What is required: Please copy the data below line for line, with no changes at all.

Records for this task:
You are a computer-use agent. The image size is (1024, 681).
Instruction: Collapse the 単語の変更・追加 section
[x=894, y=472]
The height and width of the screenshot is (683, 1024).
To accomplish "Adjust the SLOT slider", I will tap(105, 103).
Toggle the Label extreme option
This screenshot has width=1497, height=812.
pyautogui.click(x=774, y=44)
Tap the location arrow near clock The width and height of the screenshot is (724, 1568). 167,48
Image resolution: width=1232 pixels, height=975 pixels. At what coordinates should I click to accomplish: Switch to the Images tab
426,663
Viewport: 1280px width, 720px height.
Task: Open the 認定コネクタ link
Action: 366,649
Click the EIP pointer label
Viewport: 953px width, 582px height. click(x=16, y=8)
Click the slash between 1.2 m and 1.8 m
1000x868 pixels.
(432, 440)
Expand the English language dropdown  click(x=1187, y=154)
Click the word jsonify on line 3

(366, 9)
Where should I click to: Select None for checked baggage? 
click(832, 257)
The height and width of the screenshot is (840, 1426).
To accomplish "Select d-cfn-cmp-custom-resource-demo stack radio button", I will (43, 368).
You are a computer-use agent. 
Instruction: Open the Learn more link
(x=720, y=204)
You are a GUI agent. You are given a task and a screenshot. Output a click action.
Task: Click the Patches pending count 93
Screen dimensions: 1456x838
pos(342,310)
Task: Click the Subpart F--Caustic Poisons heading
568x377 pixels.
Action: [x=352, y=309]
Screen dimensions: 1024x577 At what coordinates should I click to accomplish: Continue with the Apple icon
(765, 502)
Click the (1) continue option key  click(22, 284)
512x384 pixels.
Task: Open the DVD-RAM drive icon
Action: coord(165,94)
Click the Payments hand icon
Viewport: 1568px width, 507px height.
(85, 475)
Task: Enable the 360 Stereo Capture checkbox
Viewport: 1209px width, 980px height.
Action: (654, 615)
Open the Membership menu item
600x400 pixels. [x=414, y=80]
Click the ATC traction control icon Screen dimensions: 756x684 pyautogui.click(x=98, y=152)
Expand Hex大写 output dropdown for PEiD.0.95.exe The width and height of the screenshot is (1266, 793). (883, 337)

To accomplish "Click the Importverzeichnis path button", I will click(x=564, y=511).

Solution to this task:
You are a computer-use agent. The image size is (1024, 681).
Instruction: Collapse the 単語の変更・追加 section
[x=894, y=472]
The height and width of the screenshot is (683, 1024).
To accomplish "Adjust the SLOT slider", I will tap(105, 103).
Toggle the Label extreme option
This screenshot has width=1497, height=812.
pyautogui.click(x=774, y=44)
Tap the location arrow near clock The width and height of the screenshot is (724, 1568). 167,48
Image resolution: width=1232 pixels, height=975 pixels. At what coordinates should I click to accomplish: Switch to the Images tab
426,663
Viewport: 1280px width, 720px height.
Task: Open the 認定コネクタ link
Action: 366,649
Click the EIP pointer label
Viewport: 953px width, 582px height. click(x=16, y=8)
Click the slash between 1.2 m and 1.8 m
1000x868 pixels.
(432, 440)
Expand the English language dropdown  click(x=1187, y=154)
Click the word jsonify on line 3

(366, 9)
Where should I click to: Select None for checked baggage? 
click(832, 257)
The height and width of the screenshot is (840, 1426).
To accomplish "Select d-cfn-cmp-custom-resource-demo stack radio button", I will (43, 368).
You are a computer-use agent. 
Instruction: Open the Learn more link
(x=720, y=204)
You are a GUI agent. You are given a task and a screenshot. Output a click action.
Task: Click the Patches pending count 93
Screen dimensions: 1456x838
pos(342,310)
Task: Click the Subpart F--Caustic Poisons heading
568x377 pixels.
Action: [x=352, y=309]
Screen dimensions: 1024x577 At what coordinates should I click to accomplish: Continue with the Apple icon
(765, 502)
Click the (1) continue option key  click(22, 284)
512x384 pixels.
Task: Open the DVD-RAM drive icon
Action: coord(165,94)
Click the Payments hand icon
Viewport: 1568px width, 507px height.
(85, 475)
Task: Enable the 360 Stereo Capture checkbox
Viewport: 1209px width, 980px height.
Action: (654, 615)
Open the Membership menu item
600x400 pixels. [x=414, y=80]
Click the ATC traction control icon Screen dimensions: 756x684 pyautogui.click(x=98, y=152)
Expand Hex大写 output dropdown for PEiD.0.95.exe The width and height of the screenshot is (1266, 793). (883, 337)

To accomplish "Click the Importverzeichnis path button", I will click(x=564, y=511).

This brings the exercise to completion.